The process of creating my own photoblog was quite exciting and emotional. Of course, there were some technical tasks that weren’t the most insightful or exciting, even for a software development specialist like me. But thinking of the final result (NOT a product!) kept me interested and affirmed my desire to share my thoughts. My hobby of the last three years goes beyond a standard app or page used only to feed an algorithm or, in the worst cases, to train an A.I. model whose boundaries we don’t yet understand.
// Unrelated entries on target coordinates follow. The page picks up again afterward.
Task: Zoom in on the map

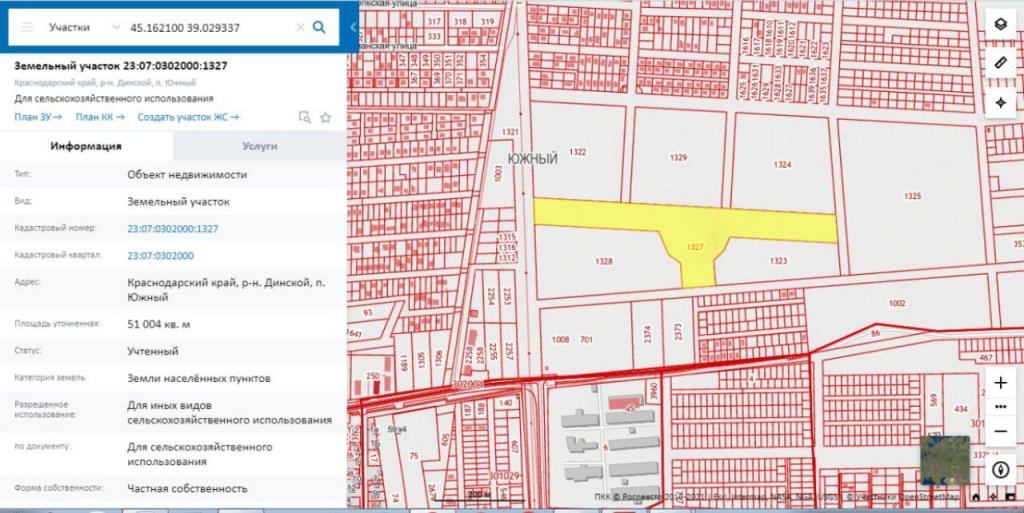Action: pyautogui.click(x=1000, y=383)
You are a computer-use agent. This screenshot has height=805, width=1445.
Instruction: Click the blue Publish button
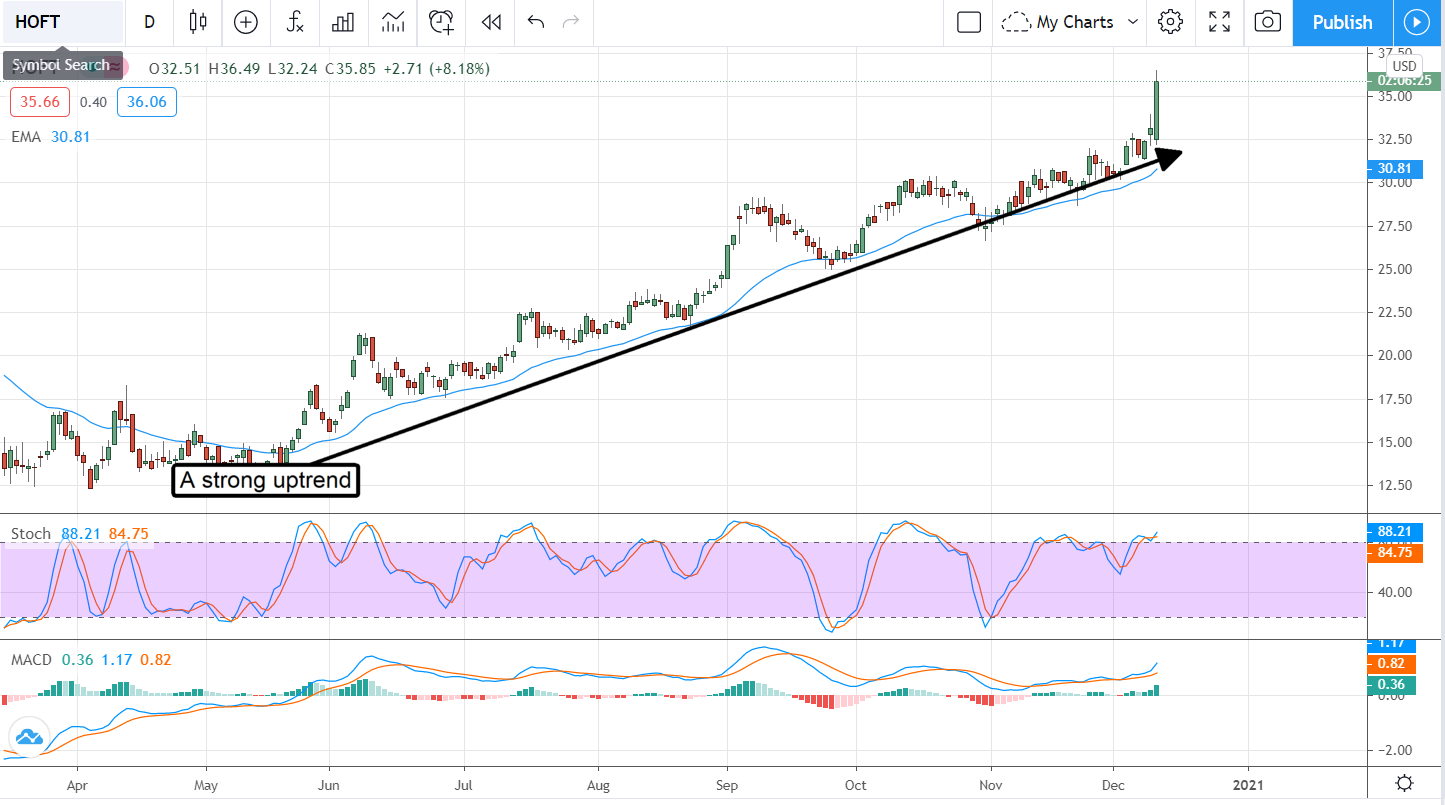pyautogui.click(x=1342, y=22)
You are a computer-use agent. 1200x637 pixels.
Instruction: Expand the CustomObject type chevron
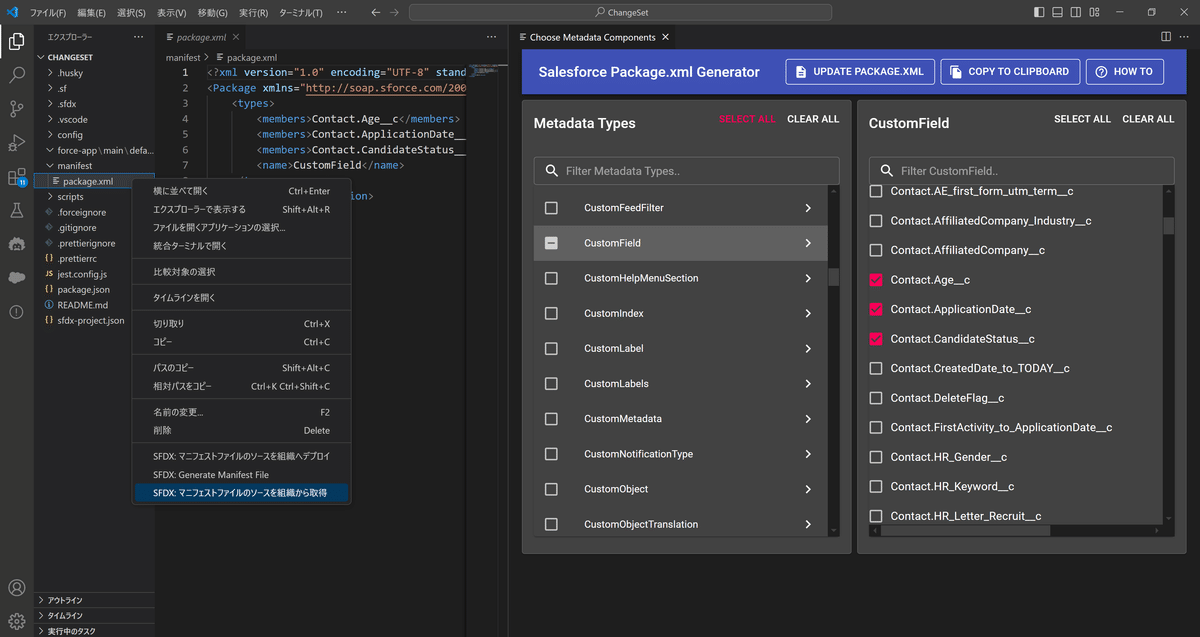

I found in analog photography a relief valve for all of this. I used to love how we “improved” and changed the way we interact through technology, but at some point, we lost our course. We need to recover an authenticity that goes beyond the standard way of publishing our ideas, images, and feelings in the grid of an overblown social platform—one that only wants our attention to sell us products (sure, some things are helpful) and not to share our respectful, valuable opinions about the world around us.
Unfiltered, Unoptimized, and Unbothered.
I’m not here to share how forcibly insightful (LinkedIn), stylishly hollow (Instagram) (well… my hobby started there), superficially fun (TikTok), or perpetually outraged (X/Twitter) my life is; I’m just here to share ideas and the quirky analog photos that come with them for free! No tracking pixels, no over-engineered content generators, and no deep analytics to show commercial teams the “demographic impact on the consumer…” bla bla bla… (I simply can’t stand those people!).
But not all is lost!
Several initiatives as local bookshops, papercraft artisans, analog photographers, the independent web (this blog wants to be part of it!), and many others are looking back to the origins of the web. These are principles that existed long before the digital age: a free exchange of ideas and emotions (excluding the ‘flat earth’ or ‘crystal healing’ varieties, PLEASE!) that illustrates our true potential. These projects create a space for us to grow as a society; it may sound idealistic, but it helps us evolve as mankind.